Snape held up his hand.  “That excuse no longer works for you, Vesper.  We’ve discussed your mother’s and brother’s prejudices.  You should not be holding yourself to such bigoted standards.”

“It’s tradition in Gryffindor to—”

“Then,” Snape said, “I will be petitioning the governors to remove you from such a house.  We’ve had this discussion before.”

“No!” Violet gasped.  “You cannot.  It’s my home!—My friends.—”

“Miss Patil will still be friends with you if you are in Slytherin, I am sure,” Snape placated.  “Now,” he stood, “I’ll be in the next room.”  He pointed his wand at Violet and murmured Expelliarmus! Her wand flying from her sleeve into his grasp.  “Don’t do too much damage, gentlemen.”

Harry wanted to groan.

This seemed almost antiseptic and he disliked it immeasurably.

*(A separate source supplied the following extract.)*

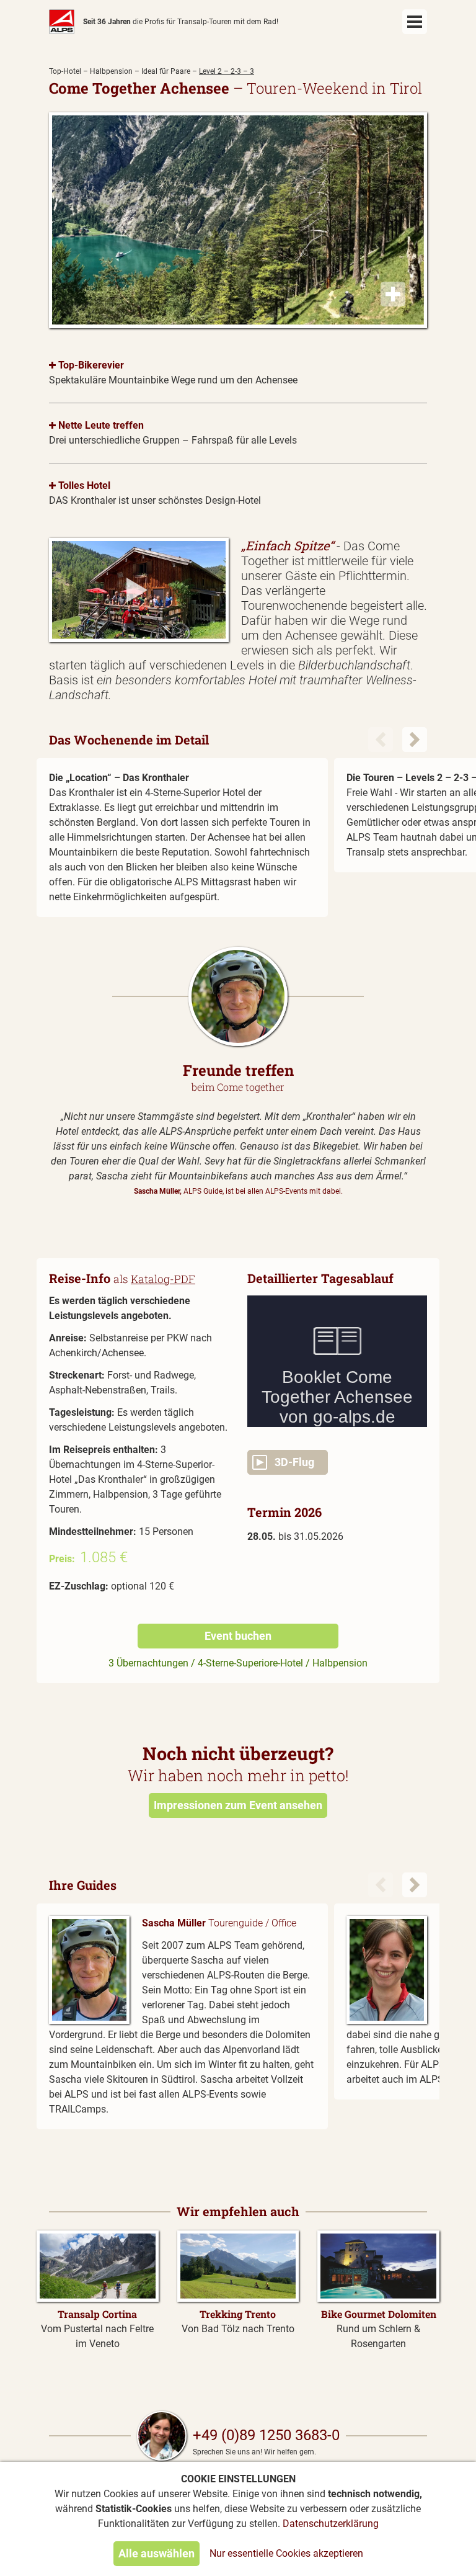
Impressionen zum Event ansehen (238, 1805)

Snape strode from the room, leaving a slightly terrified Violet behind him.  Draco stood with his wand in his hand.  “A stinging hex for a stinging hex,” he suggested.  Violet turned and ran in the other direction, but Draco caught her in the knee and she tripped, catching herself with her elbow.  Draco shot another hex out of his wand, this time catching her shoulder, and she slumped forward, trying to get away from the pain.

Harry watched dispassionately as his sister was tortured, not contributing, but toppling a chair she tried to climb up at one point.

When Draco had finally seemed to have enough, Harry went and got Professor Snape before he left the room, his stomach feeling slightly sour.

“You weren’t much help,” Draco noticed. 

“No.  She was trapped.  I don’t crush wingless birds,” he murmured, walking down the corridor before taking a corner.

Draco made a sound in the back of his throat.  “It’s so much easier that way.”

“Is it supposed to be easy?” Harry asked sincerely.

“Perhaps not,” Draco agreed up to a point.  “It can be fun.”

Harry looked at him out of the corner of his eye.  “How far would you have taken it?”

“Honor would only allow so far—”

But Harry knew that was only a non-answer.  There would be situations when honor would not be in play, when Muggles and not wizarding children would be the targets.  How far would Draco go then?  How long would the torture last?  How creative would it be?  Would Draco forgo his wand and use his hands and other natural talents?  Would he sully his blood to punish a Muggle and leave a child behind?  Would his ring let him?

Harry’s ring had let Lord Roman kiss him—how? why?  He still didn’t know.  It confused him.  Lord Roman could never be his husband, so it could not be that… then what?

A letter to The Pumpkin Carriage was in order.